Like David swinging at Goliath, Wittberg wants to persuade the U.S. government to let West Virginia pilot a major change in the longstanding federal Food Stamp program, now known as the Supplemental Nutritional Assistance Program, or SNAP.
He and his crew want the program to stop allowing recipients to use their benefits to buy soft drinks, which they view as a major contributor to tooth decay. The top offending ingredient is not sugar but citric acid, which breaks down tooth enamel, especially when the beverages are sipped constantly.
Wittberg was among 39 co-chairs for 18 initiatives aimed at fighting child poverty that were the focus of a symposium at the statehouse Sept. 24-25.

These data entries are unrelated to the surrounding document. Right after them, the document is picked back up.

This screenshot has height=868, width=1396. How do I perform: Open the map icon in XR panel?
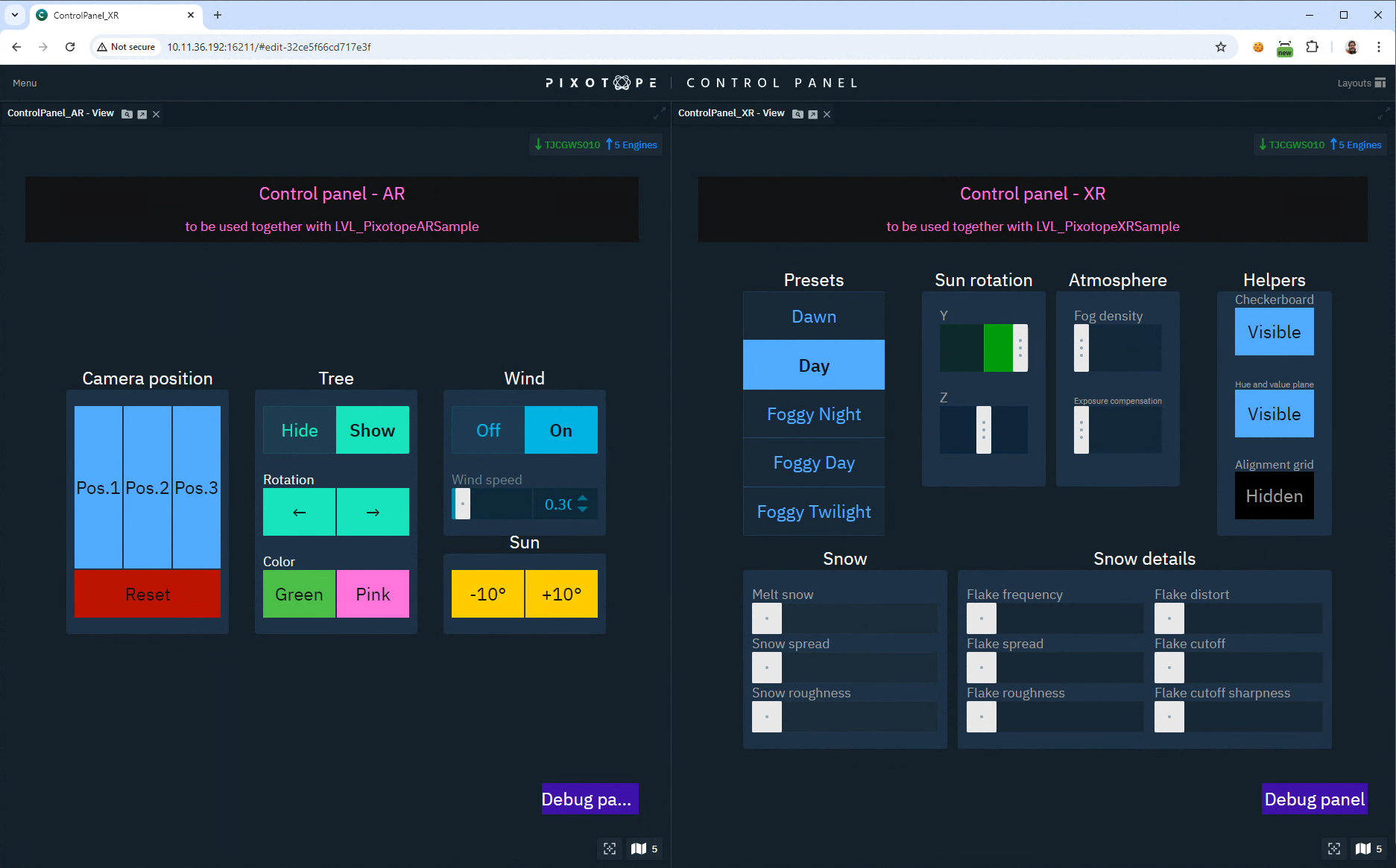click(x=1363, y=849)
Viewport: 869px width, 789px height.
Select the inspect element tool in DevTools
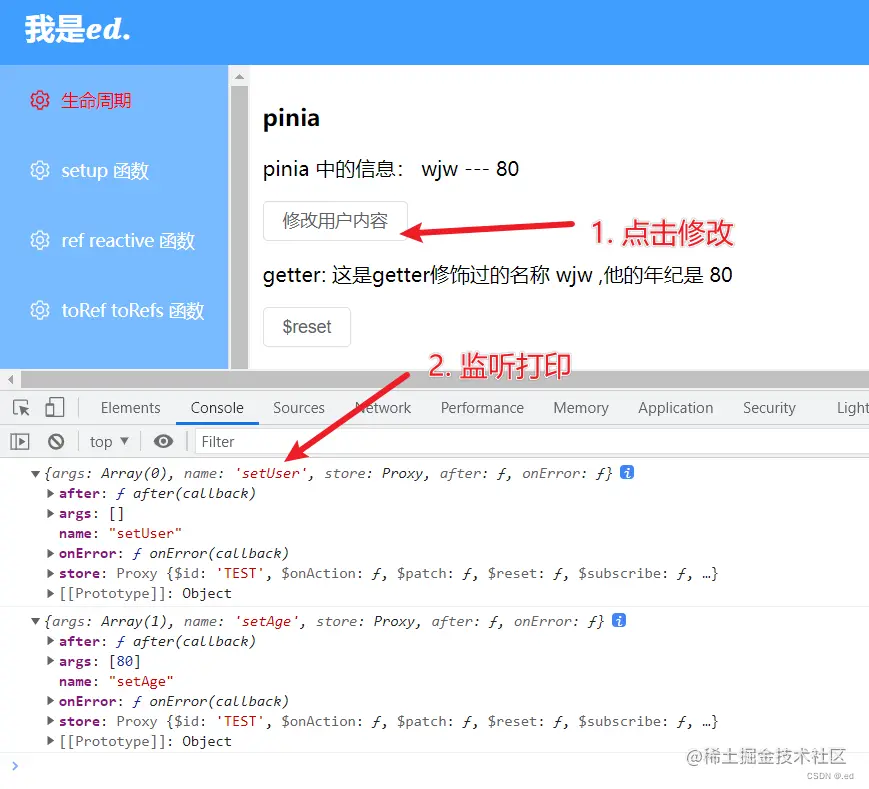point(20,407)
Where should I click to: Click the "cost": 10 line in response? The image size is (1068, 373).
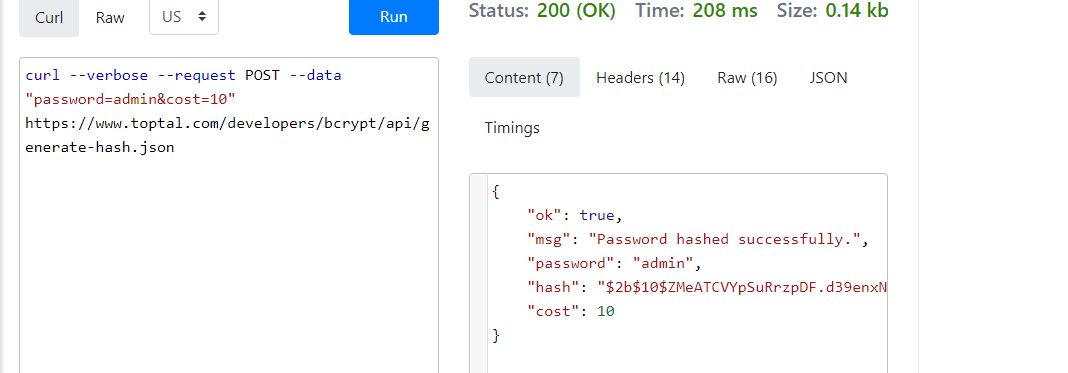pos(571,312)
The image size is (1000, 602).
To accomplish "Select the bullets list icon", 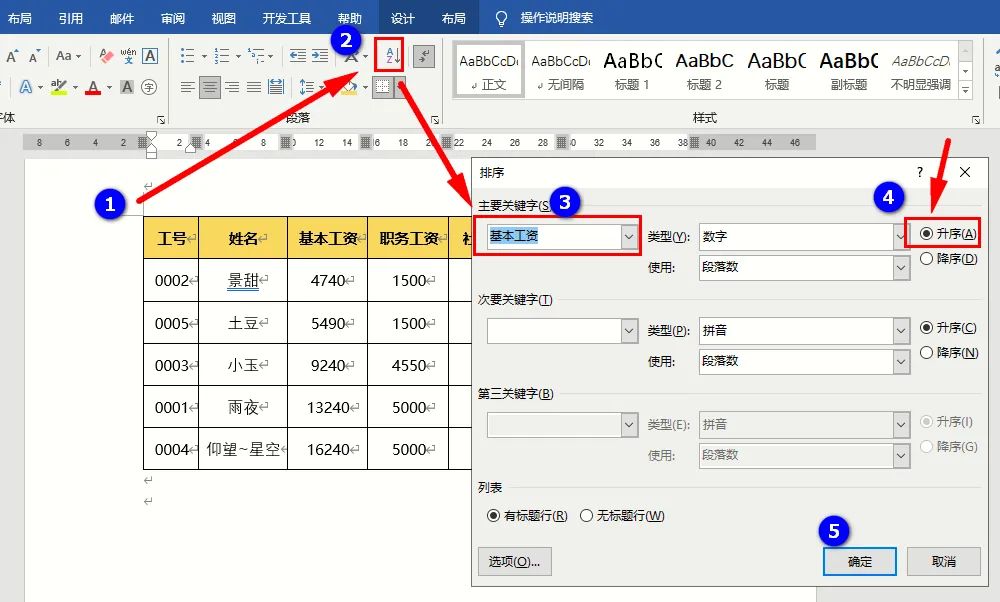I will (x=186, y=56).
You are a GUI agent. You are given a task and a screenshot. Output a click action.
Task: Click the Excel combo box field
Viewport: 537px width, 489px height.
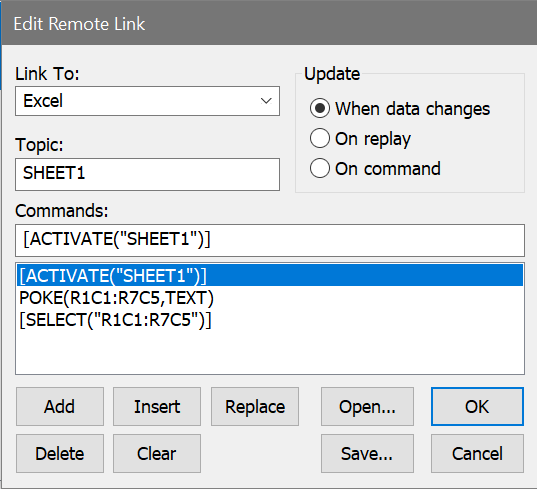coord(147,101)
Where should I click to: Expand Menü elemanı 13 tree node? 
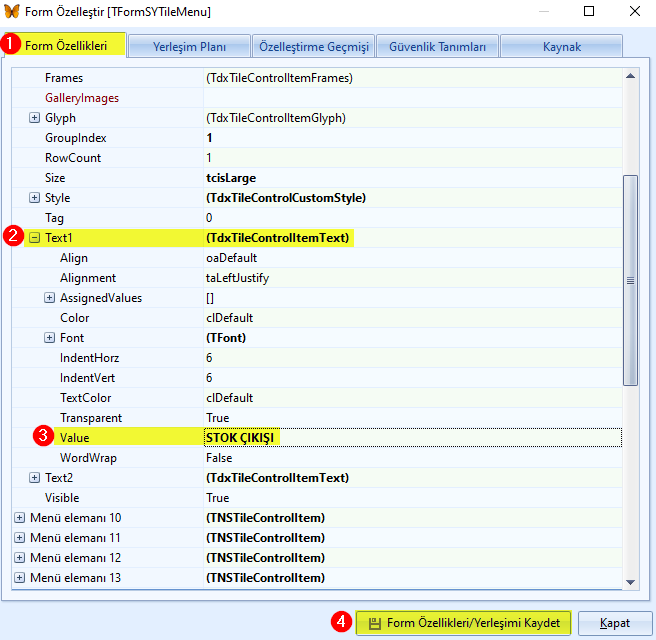(20, 578)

The two-day "Our Children, Our Future" symposium was the focal point of a series of community meetings and workshops that have pulled dozens of activists into a grass-roots movement to fight child poverty. The West Virginia Coalition for Healthy Kids and Families, the West Virginia Center on Budget and Policy and more than 30 other organizations have been building support for the movement and the symposium in recent months.
On Sept. 24, about 250 people converged on the Cultural Center for a long day of workshops intended to develop strategies for advancing the initiatives.
With state lawmakers in town for monthly committee meetings, the second day of the Our Children, Our Future symposium moved into the Capitol building.
Members of the House and Senate Joint Committee on Children and Families were briefed on the initiatives, which have been in development over the past several months.
The committee also heard the personal stories of several people who have either overcome poverty or are striving to do so.
An integral part of the highly organized movement is to include such people in the effort. Co-chairs for all 18 initiatives were urged to recruit their participation.
Rick Hodges of Cabin Creek described his struggle as the single parent of an infant daughter after the child's mother left them. He was then 43 and disabled from a fall incurred during his work as a cable TV contractor.
He discovered the Starting Points program at Sharon-Dawes Elementary School and learned much about parenting. He was taught to buy healthy foods for his little girl, to get her to bed on time and to read to her from a tender age.
Now his daughter is 7 years old and "would rather have a piece of fruit than a piece of candy," he said.